THE CONVERSION OF SAUL OF TARSUS.

“And when we were all fallen to the earth, I heard a voice speaking unto me, and saying, in the Hebrew tongue, Saul, Saul, why persecutest thou me? it is hard for thee to kick against the pricks.”—Acrs, xxvi. 14.

How marvellous the condescension which induced the Saviour to take notice of such a wretch as Saul! Enthroned in the highest heavens, amidst the eternal melodies of the redeemed, and the seraphic sonnets of the cherubim and all the angelic hosts, it was strange that the Saviour should stoop himself from his dignity to speak to a persecutor.
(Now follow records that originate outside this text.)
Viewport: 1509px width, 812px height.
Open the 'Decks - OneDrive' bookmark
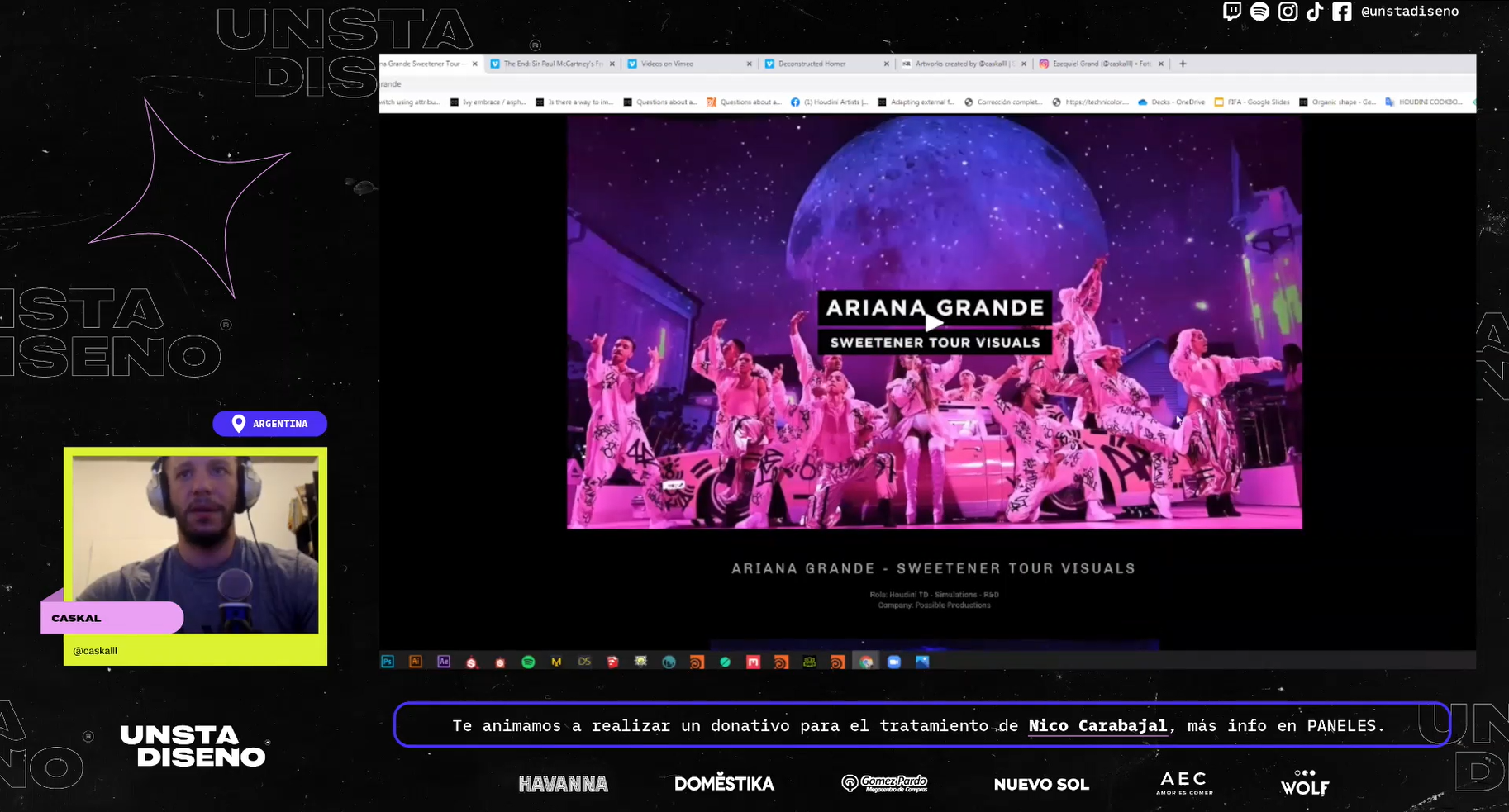[1172, 102]
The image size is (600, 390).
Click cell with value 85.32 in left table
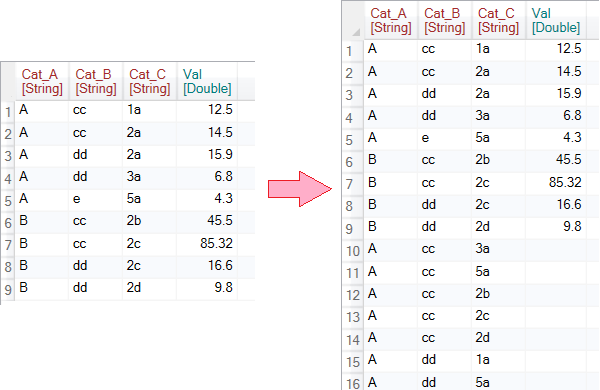(207, 244)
Engaged as he is both day and night in pleading the cause of his own church before his Father's throne, it is condescension indeed which could induce him, as it were, to suspend his intercessions, in order that he might speak personally to one who had sworn himself his enemy. And what grace was it that could lead the Saviour's heart to speak to such a man as Saul, who had breathed out threatenings against his church? Had he not haled men and women to prison? had he not compelled them in every synagogue to blaspheme the name of Jesus Christ? and now Jesus himself must interpose to bring him to his senses! Ah, had it been a thunderbolt which quivered in its haste to reach the heart of man, we should not have marvelled, or had the lips of the Saviour been heaving with a curse we should not have been astonished. Had he not himself in his own lifetime cursed the persecutor? Did he not say, whosoever shall offend one of the least of these my little ones, it were better for him that a millstone were hanged about his neck, and that he were cast in the

sea?

But now the man that is cursed by that language is yet to be blessed by him whom he had persecuted; who though he had stained his hand in blood, and had now the commission in his hands to drag others to prison, though he had kept the clothes of those who had stoned Stephen, yet the Master, the King of heaven, must himself speak from the upper skies to bring him to feel the need of a Saviour, and to make him partaker of precious faith. I say this is marvellous condescension and matchless grace. But, beloved, when we come to recollect the Saviour's character, it is but little wonderful that he should do this for he has done får more than this. Did he not in person leave the starry thrones of heaven, and come down to earth to suffer, and bleed, and die? But when I think of Bethlehem's manger, of the cruel garden of Gethsemane, and the yet more shameful Calvary, I do not wonder that the Saviour should do any act of grace or condescension. That being done, what can be greater? If he hath stooped from heaven into hades, what greater stoop can he accomplish? If his own throne must be left empty, if his own crown must be relinquished, if his Godhead must be veiled in flesh, and the splendors of his deity clothed in the rags of manhood, what wonder, I say, that he should stoop to speak even to Saul of Tarsus, to bring his heart to himself? Beloved, some of us do not wonder either, for although we have not had greater grace than the apostle himself we have had no less.. The Saviour did not speak out of heaven to us with a voice that others might hear, but he spoke with a voice that our conscience heard. We were not blood-thirsty, it may be, against his children, but we had sins both black and heinous; yet he stopped us. Not content with wooing us or with threatening us, not content with sending his ministers to us and giving us his word to warn us of duty, he would come himself. And you and I, beloved, who have tasted of this grace, can say it was matchless love that saved Paul, but not love unexampled; for he hath saved us also, and made us partakers of the same grace.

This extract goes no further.